(PASSAGE Opens)

Sophia V. Kazakova, MD, MPH, PhD; Kim Ware, RN, BSN, CIC; Brittany Baughman, MS, DVM; Oleg Bilukha, MD, PhD; Anne Paradis, RN; Stephen Sears, MD, MPH; Angie Thompson, MMSc; Bette Jensen, MMSc; Lois Wiggs; Jemelie Bessette, BA; James Martin, BS; Judy Clukey, SM, ASCP; Kathleen Gensheimer, MD, MPH; George Killgore, DrPH; L. Clifford McDonald, MD

Arch Intern Med. 2006;166:2518-2524.

Background  Increased Clostridium difficile–associated disease (CDAD) in a hospital and an affiliated long-term care facility continued despite infection control measures. We investigated this outbreak to determine risk factors and transmission settings.

Methods  The CDAD cases were compared according to where the disease was likely acquired based on health care exposure and characterization of isolates from case patients, asymptomatic carriers, and the environment. Antimicrobial susceptibility testing, strain typing using pulsed-field gel electrophoresis, and toxinotyping were performed, and toxins A and B, binary toxin, and deletions in the tcdC gene were detected using polymerase chain reaction. Risk factors were examined in a case-control study, and overall antimicrobial use was compared at the hospital before and during the outbreak.

(PASSAGE Closes)
(EXTRACTED RECORDS Opens)

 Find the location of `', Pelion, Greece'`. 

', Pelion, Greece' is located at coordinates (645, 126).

(EXTRACTED RECORDS Closes)
(EXTRACTED RECORDS Opens)

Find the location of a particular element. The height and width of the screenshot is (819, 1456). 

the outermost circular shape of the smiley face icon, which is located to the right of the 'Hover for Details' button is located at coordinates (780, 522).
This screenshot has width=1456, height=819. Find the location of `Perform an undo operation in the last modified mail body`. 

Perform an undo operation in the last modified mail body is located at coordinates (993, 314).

(EXTRACTED RECORDS Closes)
(EXTRACTED RECORDS Opens)

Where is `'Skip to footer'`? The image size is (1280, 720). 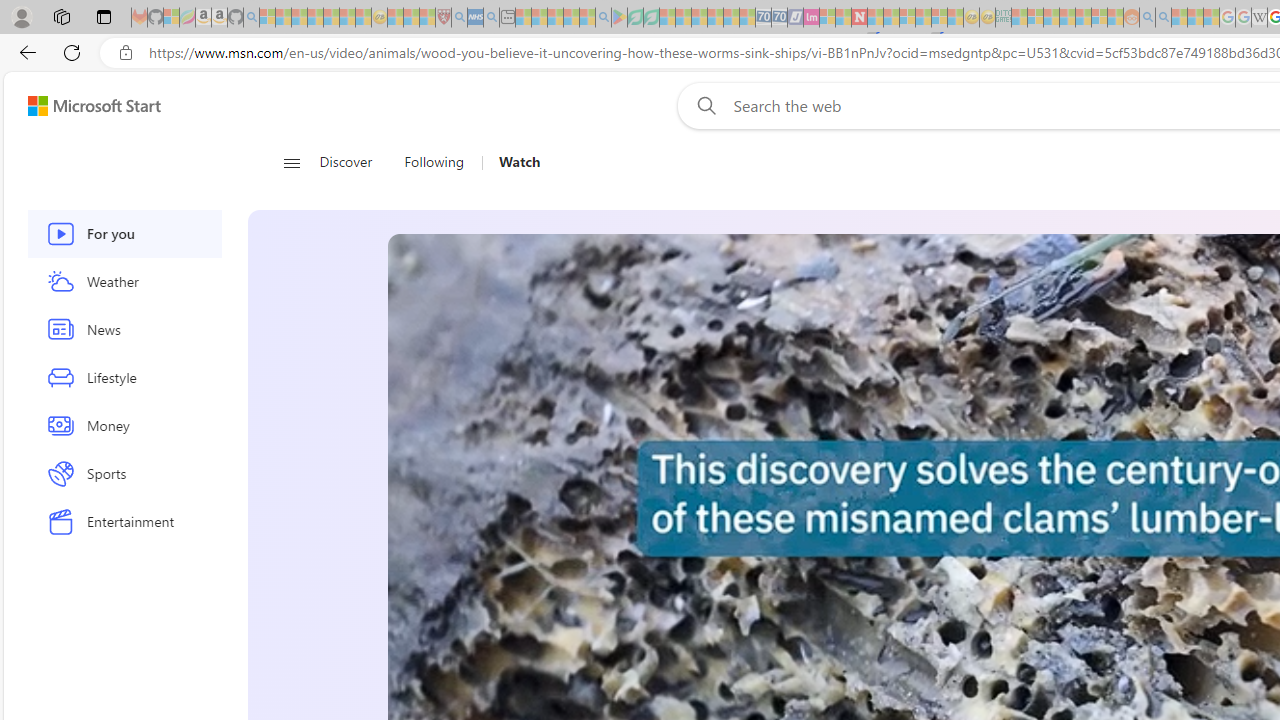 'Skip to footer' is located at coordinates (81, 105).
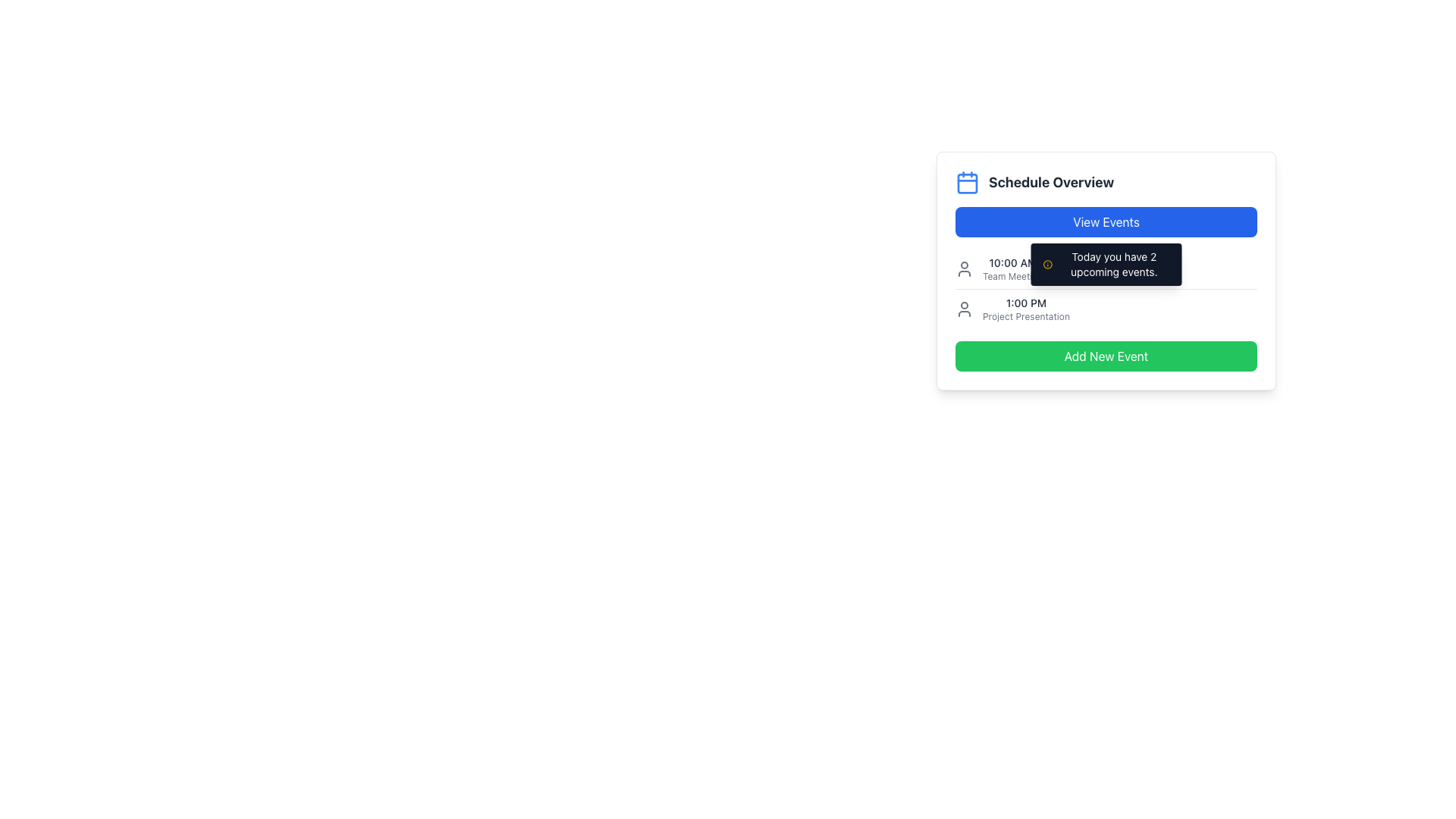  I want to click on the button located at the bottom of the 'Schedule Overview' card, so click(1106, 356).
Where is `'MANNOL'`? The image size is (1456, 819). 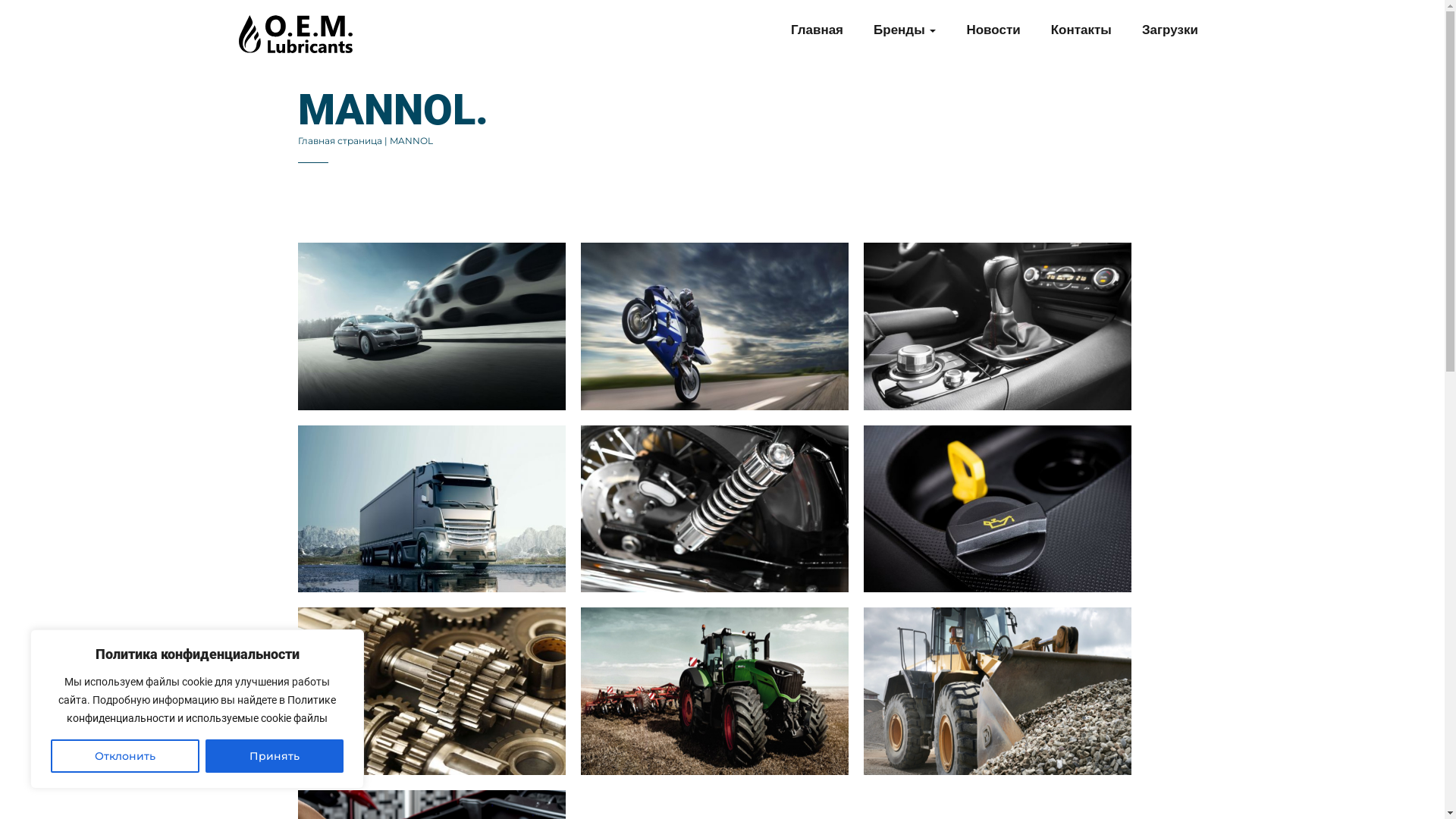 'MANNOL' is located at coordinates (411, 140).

(EXTRACTED RECORDS Closes)

### TASK OBJECTIVE
In the passage on Clostridium difficile–associated disease, answer these:
1. In what two settings did the increase in the disease continue despite infection control measures?
2. What technique was used for strain typing?
3. What study design was used to examine risk factors?

### YOUR SOLUTION
1. A hospital and an affiliated long-term care facility.
2. Pulsed-field gel electrophoresis.
3. A case-control study.